_Input for this task_:
####################

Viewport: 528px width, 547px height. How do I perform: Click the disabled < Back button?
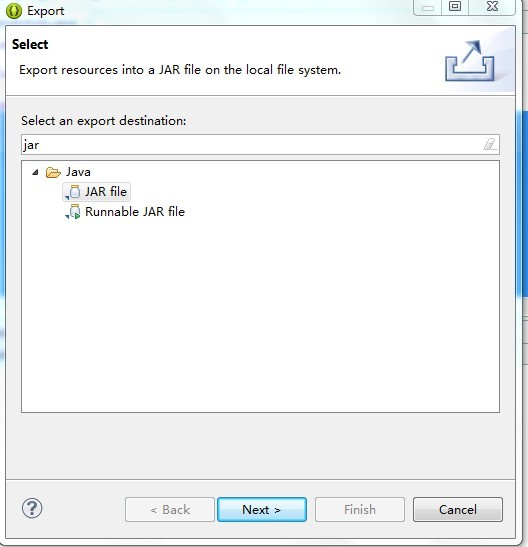(170, 510)
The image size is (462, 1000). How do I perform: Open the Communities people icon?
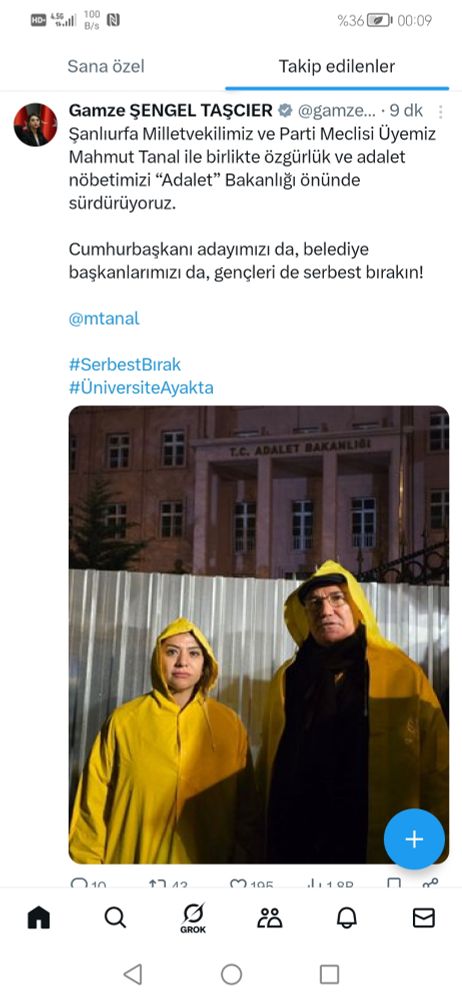click(269, 918)
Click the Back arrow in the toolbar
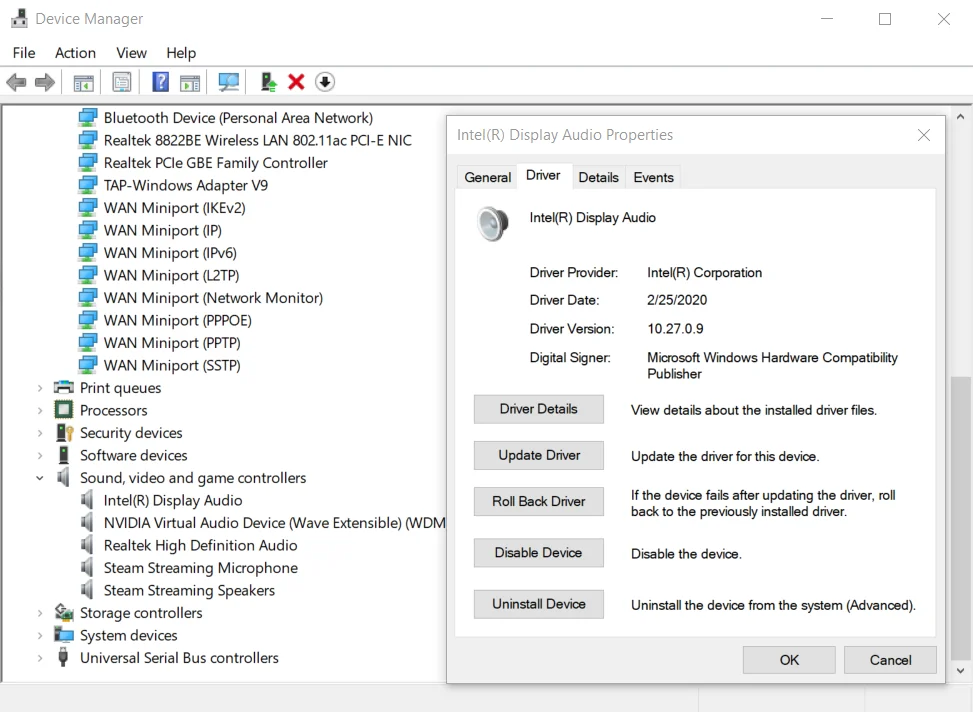The image size is (973, 712). pyautogui.click(x=16, y=82)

####################

_Task_: With pictures excluded, the material is to be written out exactly as given.

_Reply to the exercise_:
Viewport: 528px width, 547px height. How do I perform: Click the disabled < Back button?
(170, 510)
The image size is (462, 1000). How do I perform: Open the Communities people icon?
click(269, 918)
Click the Back arrow in the toolbar
The image size is (973, 712). pyautogui.click(x=16, y=82)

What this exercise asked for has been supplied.